It was expected the board would rubber-stamp the expansion of the tournament that the men’s basketball committee suggested last week.
Now the NCAA must decide how the new format will work. It’s widely assumed the tournament will add three opening-round games to the one already played.
At issue is which eight teams will be put in the opening round.
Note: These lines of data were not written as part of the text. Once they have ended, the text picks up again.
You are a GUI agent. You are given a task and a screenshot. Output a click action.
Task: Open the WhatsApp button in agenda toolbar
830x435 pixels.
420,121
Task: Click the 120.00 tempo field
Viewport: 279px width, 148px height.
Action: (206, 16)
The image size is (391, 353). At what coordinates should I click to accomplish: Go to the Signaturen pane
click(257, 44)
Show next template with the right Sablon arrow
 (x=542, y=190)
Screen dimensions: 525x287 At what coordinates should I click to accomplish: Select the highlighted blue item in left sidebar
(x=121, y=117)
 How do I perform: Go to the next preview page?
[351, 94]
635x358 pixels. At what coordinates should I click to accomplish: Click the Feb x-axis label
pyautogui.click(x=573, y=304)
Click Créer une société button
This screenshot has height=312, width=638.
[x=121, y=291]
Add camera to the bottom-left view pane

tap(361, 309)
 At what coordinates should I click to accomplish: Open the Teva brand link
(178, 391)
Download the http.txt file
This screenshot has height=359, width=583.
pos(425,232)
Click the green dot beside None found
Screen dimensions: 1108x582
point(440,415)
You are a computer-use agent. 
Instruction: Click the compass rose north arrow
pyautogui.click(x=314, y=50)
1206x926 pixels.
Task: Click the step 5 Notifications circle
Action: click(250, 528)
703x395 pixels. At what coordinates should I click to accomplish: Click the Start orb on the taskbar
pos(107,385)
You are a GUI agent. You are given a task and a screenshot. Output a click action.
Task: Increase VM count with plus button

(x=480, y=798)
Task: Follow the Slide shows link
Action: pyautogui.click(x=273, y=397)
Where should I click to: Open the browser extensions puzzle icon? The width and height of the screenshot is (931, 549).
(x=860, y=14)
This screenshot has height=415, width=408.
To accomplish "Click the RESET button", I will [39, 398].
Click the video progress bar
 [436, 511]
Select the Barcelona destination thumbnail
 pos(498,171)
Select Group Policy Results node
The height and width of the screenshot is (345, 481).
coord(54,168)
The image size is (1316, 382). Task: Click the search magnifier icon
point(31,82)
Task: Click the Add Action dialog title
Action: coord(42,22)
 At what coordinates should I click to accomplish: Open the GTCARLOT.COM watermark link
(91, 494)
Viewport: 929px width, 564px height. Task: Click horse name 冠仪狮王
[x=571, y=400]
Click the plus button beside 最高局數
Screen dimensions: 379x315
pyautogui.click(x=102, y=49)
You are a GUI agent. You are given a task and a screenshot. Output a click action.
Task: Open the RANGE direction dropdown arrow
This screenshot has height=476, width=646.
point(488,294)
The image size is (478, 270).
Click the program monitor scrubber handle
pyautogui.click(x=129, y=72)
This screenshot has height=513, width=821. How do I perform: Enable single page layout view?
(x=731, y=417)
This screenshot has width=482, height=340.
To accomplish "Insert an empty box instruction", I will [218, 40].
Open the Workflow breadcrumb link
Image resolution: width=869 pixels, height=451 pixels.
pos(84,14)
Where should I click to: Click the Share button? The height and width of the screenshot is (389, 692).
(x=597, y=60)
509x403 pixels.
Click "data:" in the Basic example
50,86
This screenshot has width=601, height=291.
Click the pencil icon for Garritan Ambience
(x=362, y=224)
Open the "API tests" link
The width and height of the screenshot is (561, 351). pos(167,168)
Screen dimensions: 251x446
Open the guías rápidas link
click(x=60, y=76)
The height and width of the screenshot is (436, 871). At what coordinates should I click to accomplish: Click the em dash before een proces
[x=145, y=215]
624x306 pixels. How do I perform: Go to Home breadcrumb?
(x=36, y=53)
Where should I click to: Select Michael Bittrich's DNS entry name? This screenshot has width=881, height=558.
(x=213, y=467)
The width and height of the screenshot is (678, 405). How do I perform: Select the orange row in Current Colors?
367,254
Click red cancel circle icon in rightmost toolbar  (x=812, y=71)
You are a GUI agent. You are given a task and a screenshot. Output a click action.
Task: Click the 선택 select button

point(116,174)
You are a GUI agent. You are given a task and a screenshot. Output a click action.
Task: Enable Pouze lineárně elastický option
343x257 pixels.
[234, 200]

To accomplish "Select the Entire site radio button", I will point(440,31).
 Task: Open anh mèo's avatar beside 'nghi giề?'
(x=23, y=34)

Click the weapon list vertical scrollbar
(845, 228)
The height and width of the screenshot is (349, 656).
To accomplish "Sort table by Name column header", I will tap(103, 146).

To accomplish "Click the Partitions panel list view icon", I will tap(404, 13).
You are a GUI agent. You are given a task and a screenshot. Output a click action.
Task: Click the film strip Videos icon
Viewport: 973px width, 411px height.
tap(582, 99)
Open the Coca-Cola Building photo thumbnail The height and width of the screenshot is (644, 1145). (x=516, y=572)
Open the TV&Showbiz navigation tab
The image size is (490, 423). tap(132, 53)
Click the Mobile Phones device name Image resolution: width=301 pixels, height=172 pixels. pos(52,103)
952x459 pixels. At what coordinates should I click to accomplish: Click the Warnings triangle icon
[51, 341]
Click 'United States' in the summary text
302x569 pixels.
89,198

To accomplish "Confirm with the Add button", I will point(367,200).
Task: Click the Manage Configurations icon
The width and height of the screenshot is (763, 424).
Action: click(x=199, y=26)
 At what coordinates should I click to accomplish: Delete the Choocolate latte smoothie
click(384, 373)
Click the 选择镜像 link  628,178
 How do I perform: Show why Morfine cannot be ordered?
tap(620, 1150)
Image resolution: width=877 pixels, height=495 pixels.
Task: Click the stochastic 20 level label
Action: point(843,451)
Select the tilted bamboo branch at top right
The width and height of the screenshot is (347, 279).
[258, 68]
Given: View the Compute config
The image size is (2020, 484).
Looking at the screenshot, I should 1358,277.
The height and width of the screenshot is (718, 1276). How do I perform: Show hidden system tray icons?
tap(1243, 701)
Could it be eight champions of mid-major conferences, or the final eight at-large teams to get in the tournament?
The former proposal could affect leagues such as the America East or the Metro Atlantic Athletic Conference, who would have to win a game to get into the 64-team field.
Although there’s a stigma to being relegated to the “play-in game,” America East commissioner Patrick Nero pointed out that under the current system, the winner of an opening-round game earns an extra $1.2 million dollars for the conference it represents spread over a six-year period.
Nero also suggested the NCAA might rather put eight at-large teams in the opening round because it could garner higher television ratings due to better-known schools participating.
“For TV purposes, Virginia Tech against Illinois could be a better game than Winthrop and Arkansas-Pine Bluff,” said Nero, referring to this year’s opening-round game. “If you’re a TV network, which would you prefer?”
Nero also said he’d like to know whether the opening-round games would continue to be played in Dayton, or if they’d be held at one of the regional sites, before the rest of the tournament starts.
“They’ve done a very good job in Dayton,” Nero said. “I wouldn’t want an atmosphere created that makes (opening-round) teams feel like they’re not a part of the overall tournament.”